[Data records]
┄┄┄┄┄┄
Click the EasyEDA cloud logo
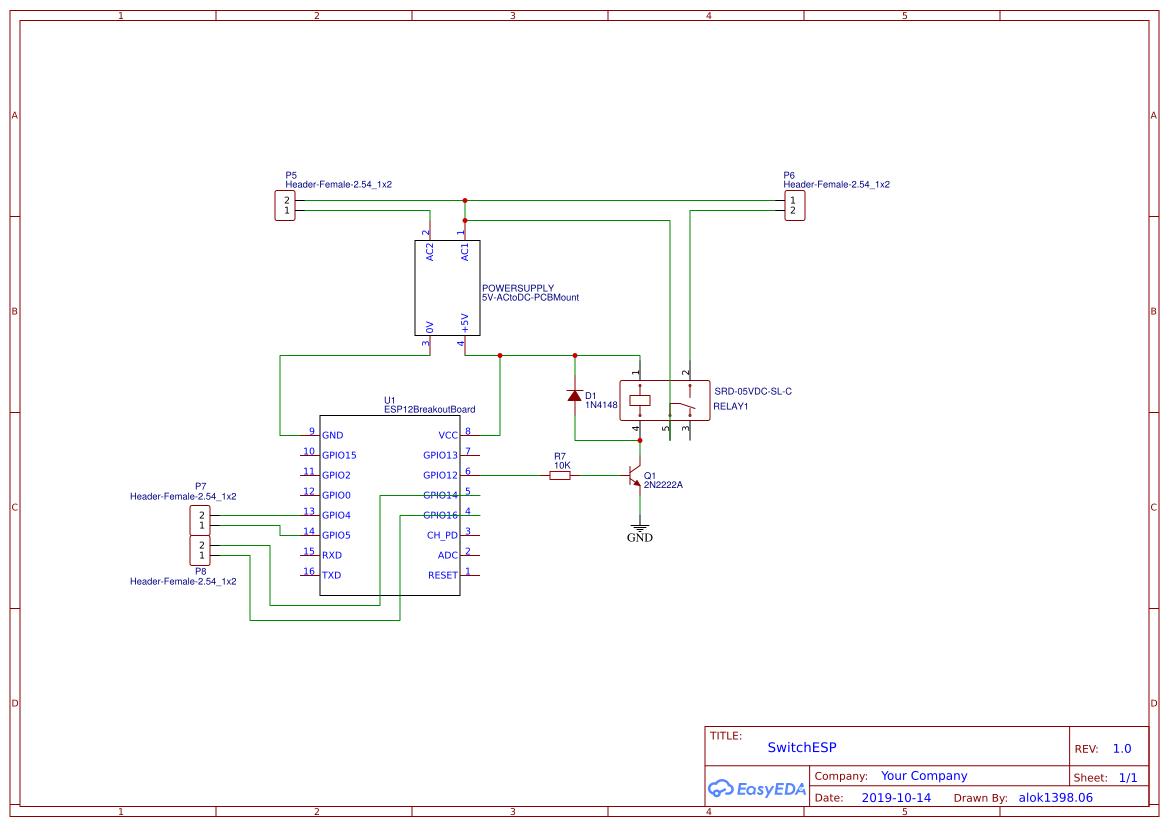Viewport: 1169px width, 828px height. pos(757,789)
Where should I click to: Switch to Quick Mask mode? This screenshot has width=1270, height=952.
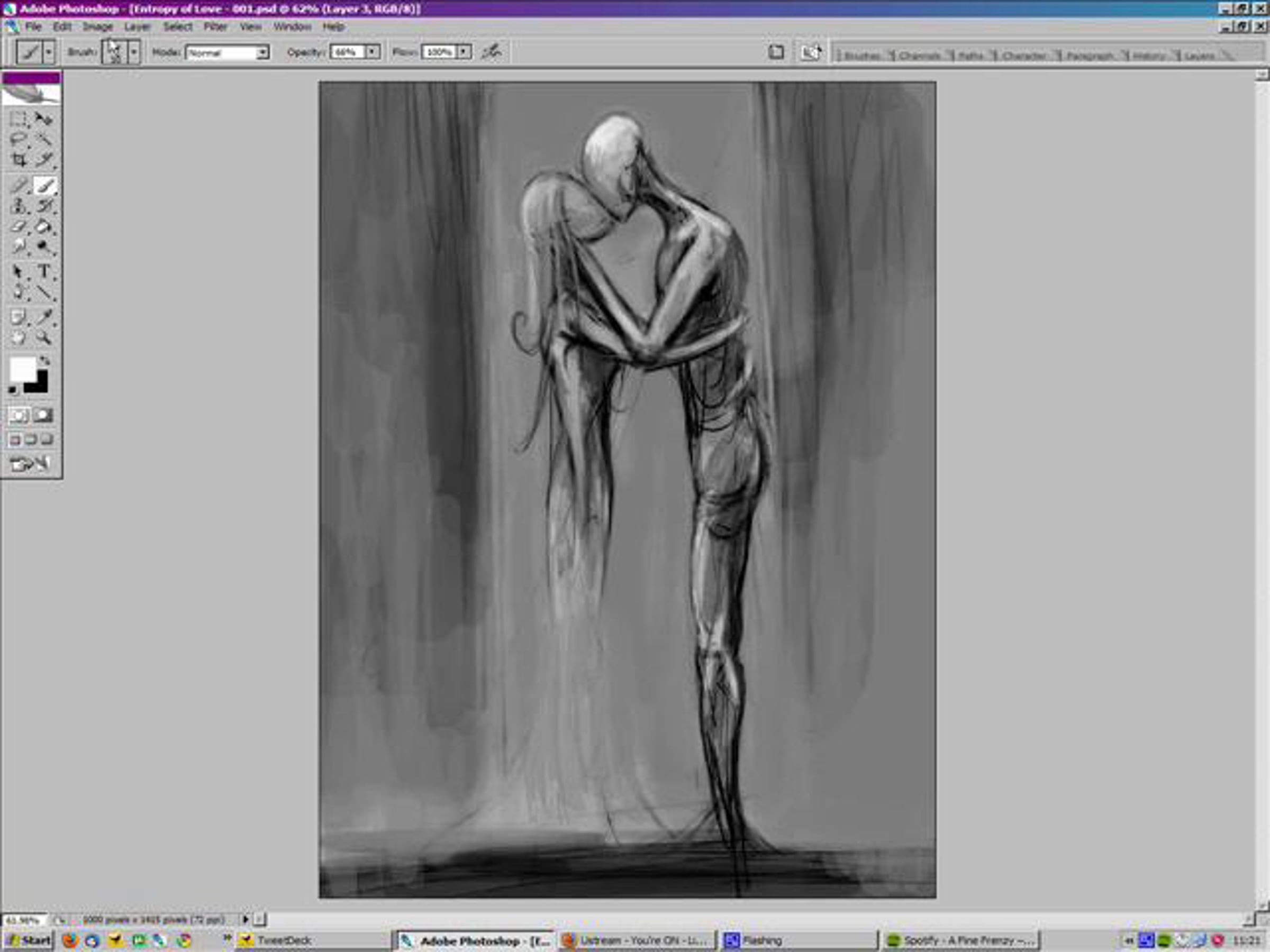point(43,415)
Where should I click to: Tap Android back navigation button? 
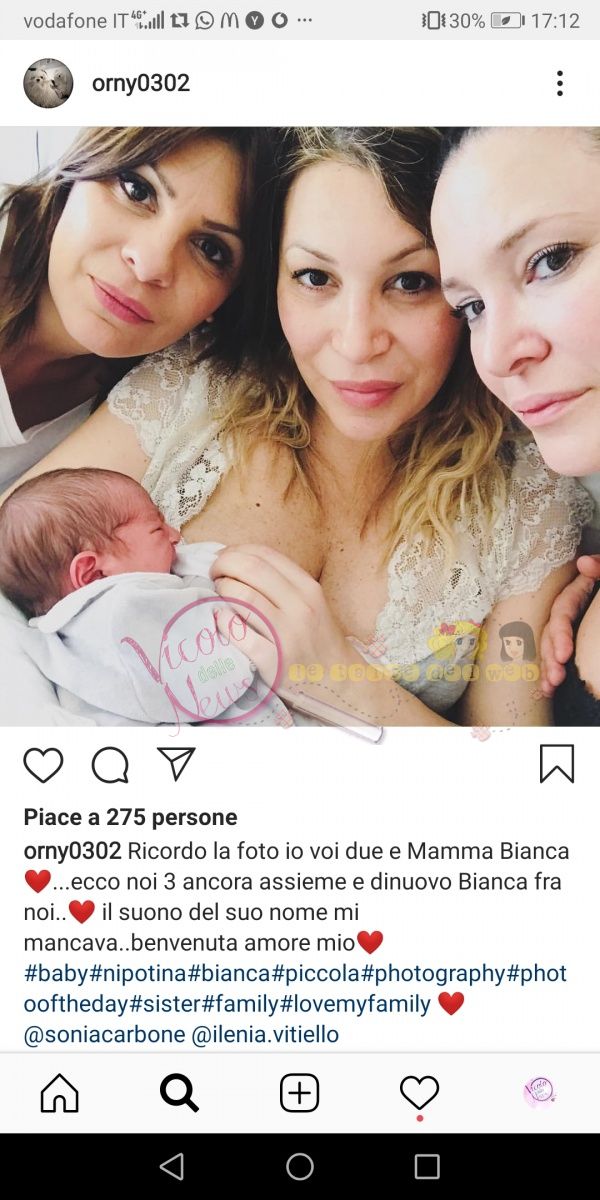coord(172,1166)
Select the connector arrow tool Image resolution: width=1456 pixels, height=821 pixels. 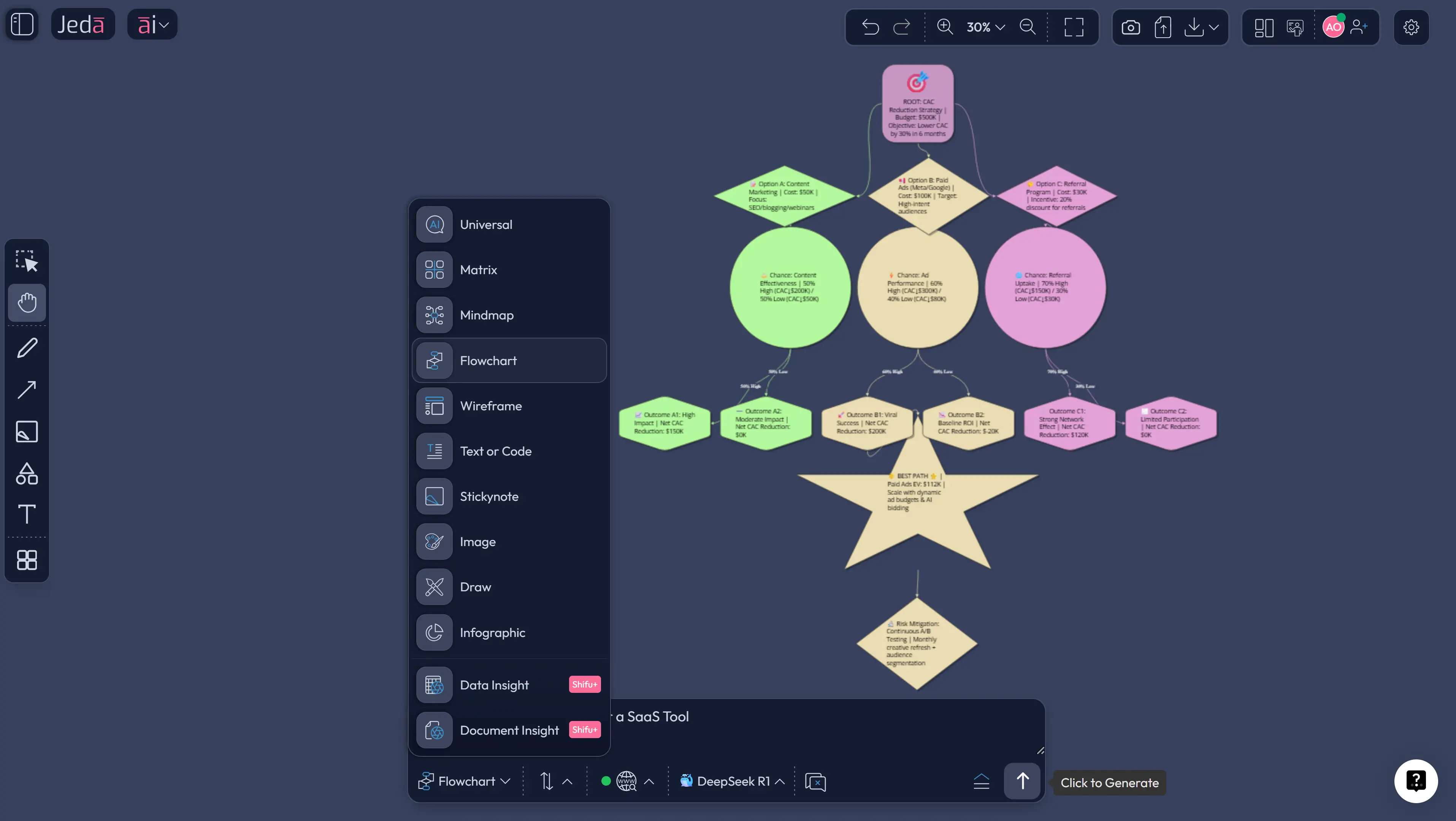point(26,389)
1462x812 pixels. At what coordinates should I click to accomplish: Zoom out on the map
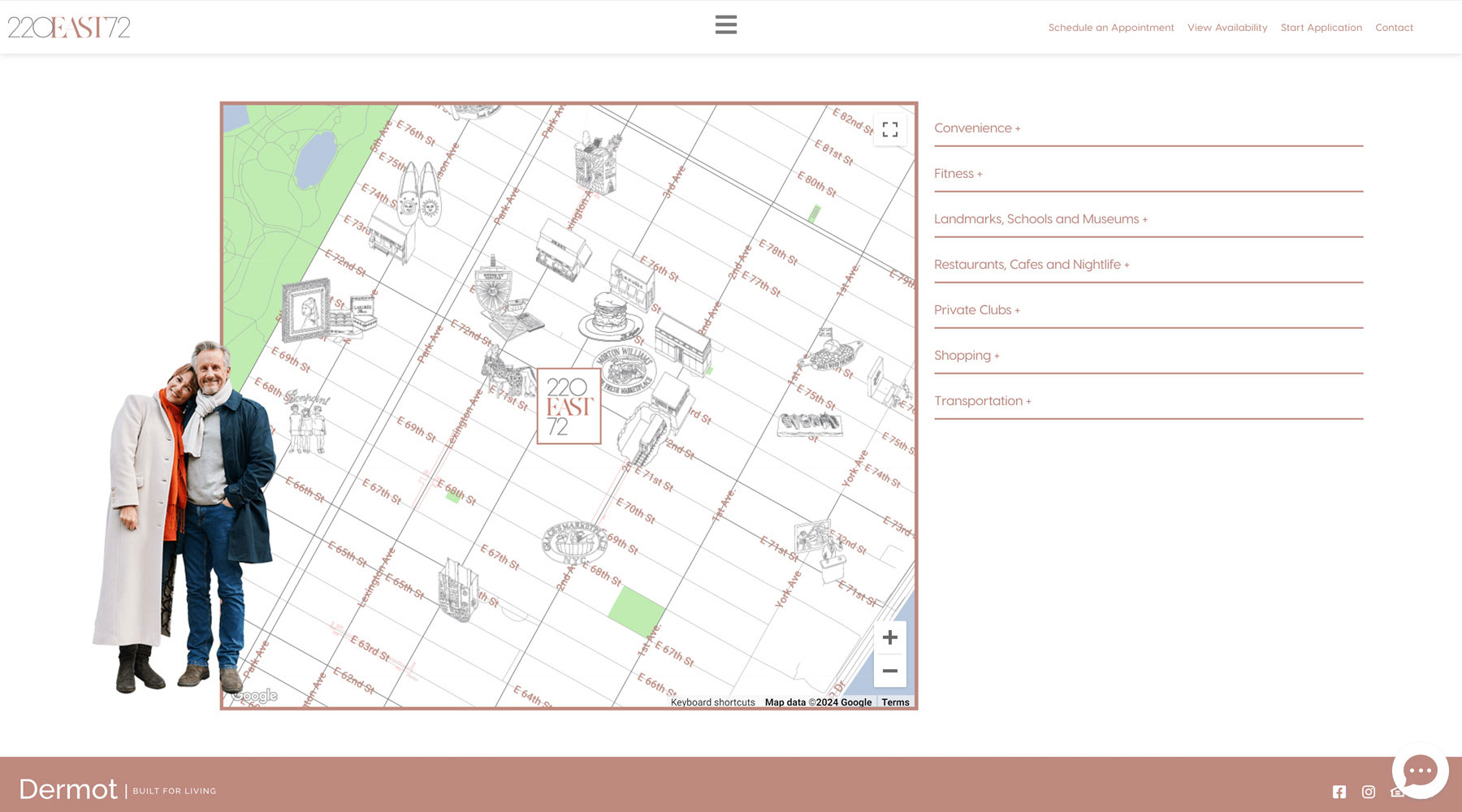889,671
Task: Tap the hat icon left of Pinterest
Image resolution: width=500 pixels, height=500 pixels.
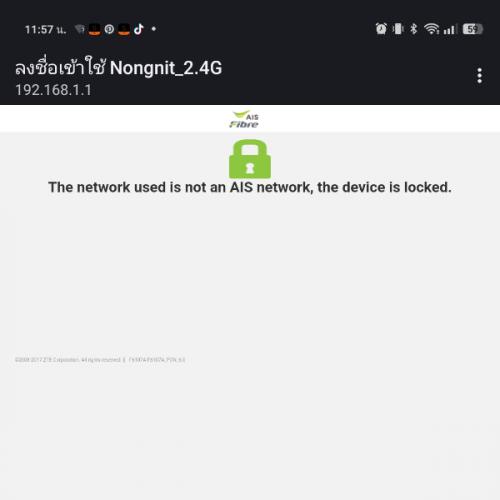Action: pos(94,30)
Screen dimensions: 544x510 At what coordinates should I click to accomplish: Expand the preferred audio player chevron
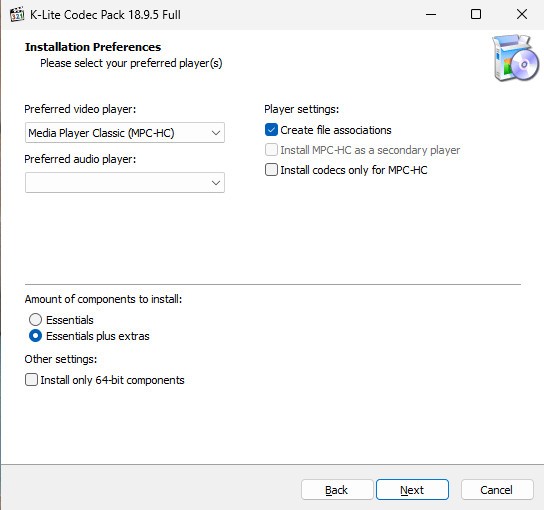pyautogui.click(x=216, y=183)
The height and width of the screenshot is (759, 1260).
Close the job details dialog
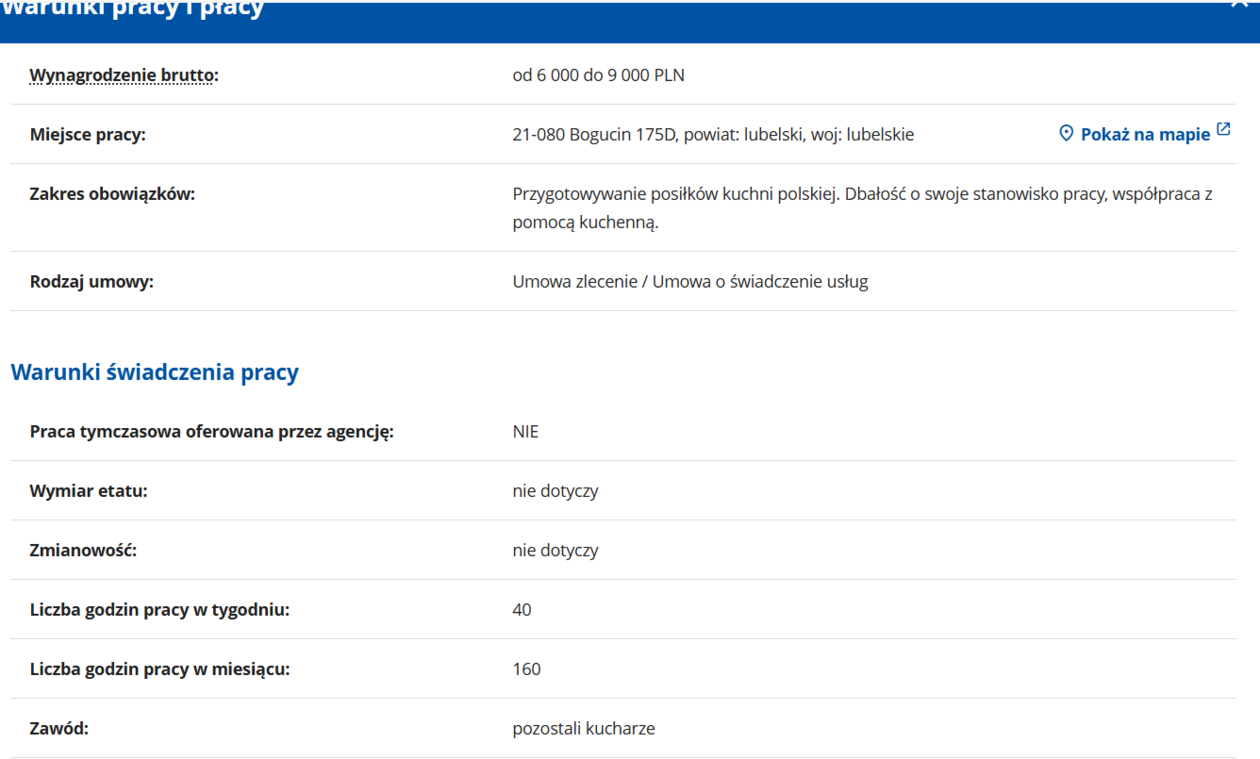point(1244,5)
┄┄┄┄┄┄
*What to do:* Please identify each line in the data above that contains the word "coordinates" and copy those lines.

*Answer to the problem:*
1462x812 pixels. At what coordinates should I click to accomplish: Zoom out on the map
Screen dimensions: 544x510 At what coordinates should I click to accomplish: Expand the preferred audio player chevron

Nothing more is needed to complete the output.